For my Bridging Histories Changemaker Project, I decided to paint a self portrait. This is an acrylic on canvas. I roughly based the background of the painting off of Vincent Van Gough’s style because I think it captures the angst and darkness which I wanted this portrait to portray. I chose to go with a deep fiery red and black to symbolize the blood and the loss of all of the miscarriages which have happened and will happen to women with PCOS. The woman is curled in the fetal position, not only as a display of suffering and isolation, but also to represent her own birth through fertility which her uterus so desperately struggles to continue. I also painted the woman with bright blue hair and fun blue sneakers to show her spunk and fire. In any other position, she would be the picture of coolness and togetherness. You would never suspect her to be hiding all of her insecurities and pain day by day. I also chose to paint someone young because PCOS can begin as early as puberty and affect you for years to come. I have found myself in this exact position, curled up with nothing but feelings of hopelessness and self-loathing many times. And then I begin to question my pain. Is it all just in my head? And even if it is, why am I not allowing myself to label that as real pain?
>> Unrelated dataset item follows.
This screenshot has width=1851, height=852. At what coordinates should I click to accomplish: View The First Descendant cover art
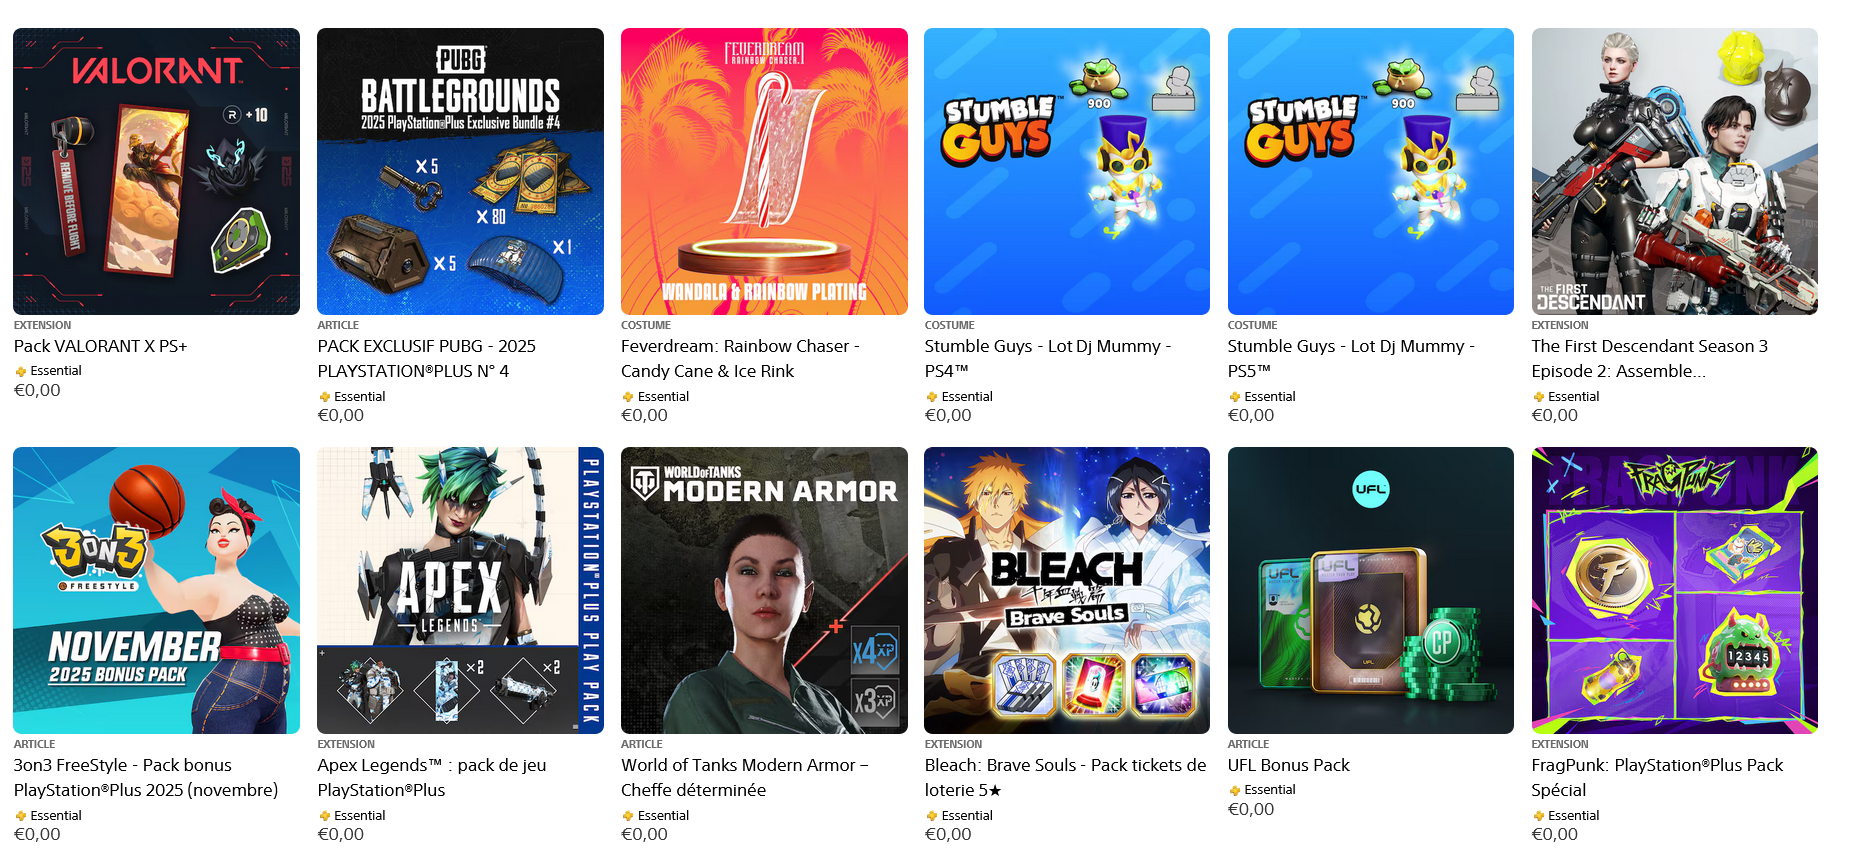click(1675, 171)
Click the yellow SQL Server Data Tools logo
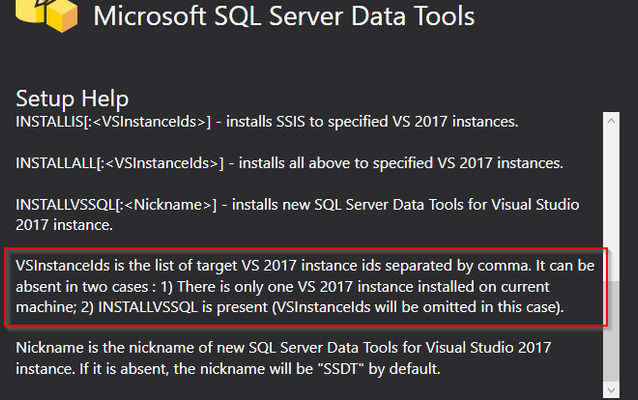Viewport: 638px width, 400px height. click(46, 15)
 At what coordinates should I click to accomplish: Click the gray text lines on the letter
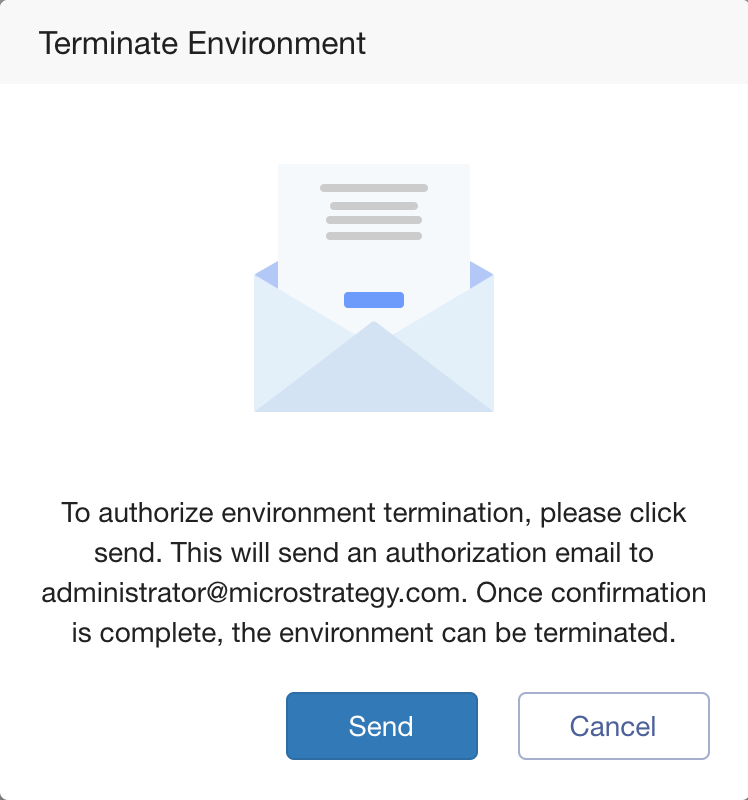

I have reached out to many PCOS advocates, nutritionists, and influencers, and have asked them to post my self portrait and testimony. Additionally, I plan to post on a few PCOS awareness pages on Facebook. I also hope to talk to the University of Notre Dame’s Health Center about PCOS awareness on campus. I would love to be able to support other Notre Dame students and women in the South Bend community. Already, I have shared my painting with a few friends and family members and it has sparked some amazing conversations on what my life is like with a hormonal disorder. I know that a change in reproductive health education starts with me and the way I share about my experiences with others. It does not have to be a taboo “hush hush” subject. As an aspiring OB/GYN-psychiatrist, it is my lifelong mission to educate myself and others about reproductive health, in order to pick up those who are silently suffering, curled up in the isolating dark.